## Excerpt to read:
○ ○ ○ ○ ○
Often in physics we integrate by parts $$\int_{x_0}^{x_1} f(x) \frac{d}{dx}( \delta(x-y))dx$$
by:
$$=[f(x) \delta(x-y)]_{x_0}^{x_1} - \int_{x_0}^{x_1} \delta(x-y) \frac{df}{dx} dx$$.
I have a really simple question, how can we assume that $[f(x) \delta(x-y)]_{x_0}^{x_1}=0$?
Intuitively the delta function is zero except for at $x=y$, but what if either $x_0$ or $x_1$ was equal to y?
Is the answer simply 'we must assume separately that $x_0,x_1 \neq y$, or is there something obvious that I'm missing, or is there some measure theory reason why we can say it is zero?
I think the issue is mostly one of notation. The delta function is actually a distribution. If $a \in \mathbf R$ and $f$ is a smooth compactly supported function then $\delta_a(f) = f(a)$.
○ ○ ○ ○ ○
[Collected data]
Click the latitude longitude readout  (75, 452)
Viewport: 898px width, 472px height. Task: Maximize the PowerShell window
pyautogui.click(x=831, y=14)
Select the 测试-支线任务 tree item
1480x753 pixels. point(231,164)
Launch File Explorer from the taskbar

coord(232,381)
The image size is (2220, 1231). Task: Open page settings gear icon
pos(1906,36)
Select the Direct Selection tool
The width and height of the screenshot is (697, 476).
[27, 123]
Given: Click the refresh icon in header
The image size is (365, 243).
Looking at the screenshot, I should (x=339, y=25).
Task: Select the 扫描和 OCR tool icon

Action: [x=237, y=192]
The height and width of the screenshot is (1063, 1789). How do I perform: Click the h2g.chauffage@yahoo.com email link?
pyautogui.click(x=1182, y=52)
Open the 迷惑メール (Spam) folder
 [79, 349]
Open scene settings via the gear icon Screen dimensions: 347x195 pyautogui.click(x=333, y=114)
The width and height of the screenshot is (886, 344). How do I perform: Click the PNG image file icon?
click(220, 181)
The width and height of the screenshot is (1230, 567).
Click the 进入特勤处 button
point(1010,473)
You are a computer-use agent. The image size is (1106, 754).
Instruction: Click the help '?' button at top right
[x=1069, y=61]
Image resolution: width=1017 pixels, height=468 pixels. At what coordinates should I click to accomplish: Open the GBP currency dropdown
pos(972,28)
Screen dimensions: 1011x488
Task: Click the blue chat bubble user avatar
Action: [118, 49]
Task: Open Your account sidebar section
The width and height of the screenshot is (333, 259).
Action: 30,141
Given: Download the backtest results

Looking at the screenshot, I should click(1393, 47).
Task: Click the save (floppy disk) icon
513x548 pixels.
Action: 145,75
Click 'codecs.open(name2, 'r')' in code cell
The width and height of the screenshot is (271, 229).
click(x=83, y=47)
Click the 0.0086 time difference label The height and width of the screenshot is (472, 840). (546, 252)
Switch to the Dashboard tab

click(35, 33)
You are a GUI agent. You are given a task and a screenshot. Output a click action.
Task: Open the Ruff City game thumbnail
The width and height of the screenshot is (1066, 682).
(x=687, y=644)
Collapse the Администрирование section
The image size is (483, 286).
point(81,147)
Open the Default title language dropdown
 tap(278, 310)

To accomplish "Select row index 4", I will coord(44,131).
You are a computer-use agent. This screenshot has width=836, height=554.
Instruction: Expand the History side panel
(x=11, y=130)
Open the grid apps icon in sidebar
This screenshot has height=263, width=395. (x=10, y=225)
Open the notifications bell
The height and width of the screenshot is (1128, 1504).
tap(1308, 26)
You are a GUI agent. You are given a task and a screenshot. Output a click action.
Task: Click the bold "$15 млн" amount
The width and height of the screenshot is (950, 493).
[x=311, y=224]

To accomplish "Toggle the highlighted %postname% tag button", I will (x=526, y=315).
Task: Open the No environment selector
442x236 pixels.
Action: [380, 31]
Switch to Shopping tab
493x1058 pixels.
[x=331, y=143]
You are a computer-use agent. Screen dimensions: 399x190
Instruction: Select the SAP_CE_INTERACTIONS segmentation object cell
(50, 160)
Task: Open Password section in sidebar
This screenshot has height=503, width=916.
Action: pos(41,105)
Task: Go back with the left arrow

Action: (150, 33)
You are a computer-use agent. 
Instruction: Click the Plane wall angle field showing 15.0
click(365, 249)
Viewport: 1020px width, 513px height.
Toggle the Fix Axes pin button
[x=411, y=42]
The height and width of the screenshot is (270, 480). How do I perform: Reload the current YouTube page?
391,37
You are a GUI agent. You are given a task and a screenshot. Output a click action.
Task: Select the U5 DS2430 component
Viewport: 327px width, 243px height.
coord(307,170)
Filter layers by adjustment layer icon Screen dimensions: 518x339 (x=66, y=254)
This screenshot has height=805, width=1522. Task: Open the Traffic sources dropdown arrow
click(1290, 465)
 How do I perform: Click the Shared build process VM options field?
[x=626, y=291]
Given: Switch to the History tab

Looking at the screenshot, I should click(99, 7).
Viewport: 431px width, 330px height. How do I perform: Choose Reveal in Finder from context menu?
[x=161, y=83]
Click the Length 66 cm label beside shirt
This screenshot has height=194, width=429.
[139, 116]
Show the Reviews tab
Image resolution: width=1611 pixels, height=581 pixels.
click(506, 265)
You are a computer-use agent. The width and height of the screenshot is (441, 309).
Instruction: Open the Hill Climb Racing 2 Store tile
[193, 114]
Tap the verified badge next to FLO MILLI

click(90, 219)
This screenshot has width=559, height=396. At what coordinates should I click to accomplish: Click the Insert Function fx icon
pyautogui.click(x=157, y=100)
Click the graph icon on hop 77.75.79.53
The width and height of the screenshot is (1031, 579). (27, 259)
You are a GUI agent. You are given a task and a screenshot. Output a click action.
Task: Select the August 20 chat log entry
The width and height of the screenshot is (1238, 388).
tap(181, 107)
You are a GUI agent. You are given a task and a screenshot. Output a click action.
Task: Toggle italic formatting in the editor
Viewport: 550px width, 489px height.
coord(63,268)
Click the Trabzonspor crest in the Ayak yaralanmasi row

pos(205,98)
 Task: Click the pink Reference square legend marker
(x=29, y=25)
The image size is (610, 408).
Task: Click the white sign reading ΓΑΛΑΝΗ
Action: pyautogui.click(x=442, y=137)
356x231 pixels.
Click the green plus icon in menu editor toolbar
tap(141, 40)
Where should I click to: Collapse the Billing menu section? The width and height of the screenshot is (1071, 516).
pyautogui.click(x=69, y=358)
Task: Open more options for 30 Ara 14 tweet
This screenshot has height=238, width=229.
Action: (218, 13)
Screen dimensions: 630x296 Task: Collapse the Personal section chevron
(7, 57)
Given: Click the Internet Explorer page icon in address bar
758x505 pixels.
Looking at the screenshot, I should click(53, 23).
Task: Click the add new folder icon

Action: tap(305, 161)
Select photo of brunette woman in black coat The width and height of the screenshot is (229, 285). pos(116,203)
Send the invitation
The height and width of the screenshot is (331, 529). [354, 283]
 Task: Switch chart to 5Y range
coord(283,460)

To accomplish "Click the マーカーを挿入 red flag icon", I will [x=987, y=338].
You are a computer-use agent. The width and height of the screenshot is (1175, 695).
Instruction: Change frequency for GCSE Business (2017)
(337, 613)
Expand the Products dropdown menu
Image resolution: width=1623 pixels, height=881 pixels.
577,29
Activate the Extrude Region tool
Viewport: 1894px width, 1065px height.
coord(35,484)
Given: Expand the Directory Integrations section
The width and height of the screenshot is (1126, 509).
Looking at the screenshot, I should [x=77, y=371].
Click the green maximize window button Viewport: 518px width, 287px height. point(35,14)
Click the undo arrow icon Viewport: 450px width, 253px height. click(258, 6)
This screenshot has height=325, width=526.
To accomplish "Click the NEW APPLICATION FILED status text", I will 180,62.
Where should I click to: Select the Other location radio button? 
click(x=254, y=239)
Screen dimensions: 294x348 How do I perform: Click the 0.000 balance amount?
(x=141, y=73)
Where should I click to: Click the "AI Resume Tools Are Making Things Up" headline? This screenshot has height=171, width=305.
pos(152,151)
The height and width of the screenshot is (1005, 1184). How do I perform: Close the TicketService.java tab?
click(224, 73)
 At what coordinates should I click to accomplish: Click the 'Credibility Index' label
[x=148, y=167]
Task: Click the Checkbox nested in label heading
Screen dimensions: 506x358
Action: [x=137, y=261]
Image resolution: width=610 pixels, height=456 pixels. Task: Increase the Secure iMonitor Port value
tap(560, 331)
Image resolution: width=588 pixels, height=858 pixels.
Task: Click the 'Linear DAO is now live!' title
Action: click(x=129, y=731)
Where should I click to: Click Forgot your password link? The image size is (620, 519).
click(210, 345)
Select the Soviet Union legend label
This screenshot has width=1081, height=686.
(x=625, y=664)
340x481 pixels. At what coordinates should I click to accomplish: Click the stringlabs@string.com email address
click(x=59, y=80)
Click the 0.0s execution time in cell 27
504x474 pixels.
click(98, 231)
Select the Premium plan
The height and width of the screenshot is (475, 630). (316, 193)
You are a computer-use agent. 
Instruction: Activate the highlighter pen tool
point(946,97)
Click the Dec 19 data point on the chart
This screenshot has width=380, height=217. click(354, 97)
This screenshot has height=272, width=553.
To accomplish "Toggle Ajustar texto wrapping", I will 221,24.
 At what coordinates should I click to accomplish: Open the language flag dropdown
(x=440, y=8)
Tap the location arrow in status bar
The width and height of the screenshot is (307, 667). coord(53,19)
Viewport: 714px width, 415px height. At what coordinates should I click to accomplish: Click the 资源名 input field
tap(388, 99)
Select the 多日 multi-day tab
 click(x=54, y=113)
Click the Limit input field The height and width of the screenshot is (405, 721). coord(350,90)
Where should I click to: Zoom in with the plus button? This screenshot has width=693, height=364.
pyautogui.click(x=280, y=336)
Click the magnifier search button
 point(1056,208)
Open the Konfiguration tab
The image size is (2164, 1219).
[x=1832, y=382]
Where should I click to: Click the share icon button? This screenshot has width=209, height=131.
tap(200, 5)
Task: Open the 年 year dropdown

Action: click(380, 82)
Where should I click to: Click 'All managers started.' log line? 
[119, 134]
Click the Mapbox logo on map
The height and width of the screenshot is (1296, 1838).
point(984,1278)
○ ○ ○ ○ ○
## Problem set:
1. Answer these questions about the delta function thread:
(a) What kind of mathematical object does the reply say the delta function actually is?
(b) What case involving the endpoints $x_0$ and $x_1$ does the poster ask about?
(c) For a smooth compactly supported function $f$, what does $\delta_a(f)$ equal?
2. Can you copy out, word for word, the lines of the listing from its start up to and including the line that contains "Looking at the screenshot, I should (x=339, y=25)."?
The text and the listing have nothing to do with each other.

## Solved problems:
1.
(a) A distribution.
(b) Either $x_0$ or $x_1$ being equal to $y$.
(c) $f(a)$.

2.
Click the latitude longitude readout  (75, 452)
Viewport: 898px width, 472px height. Task: Maximize the PowerShell window
pyautogui.click(x=831, y=14)
Select the 测试-支线任务 tree item
1480x753 pixels. point(231,164)
Launch File Explorer from the taskbar

coord(232,381)
The image size is (2220, 1231). Task: Open page settings gear icon
pos(1906,36)
Select the Direct Selection tool
The width and height of the screenshot is (697, 476).
[27, 123]
Given: Click the refresh icon in header
The image size is (365, 243).
Looking at the screenshot, I should (x=339, y=25).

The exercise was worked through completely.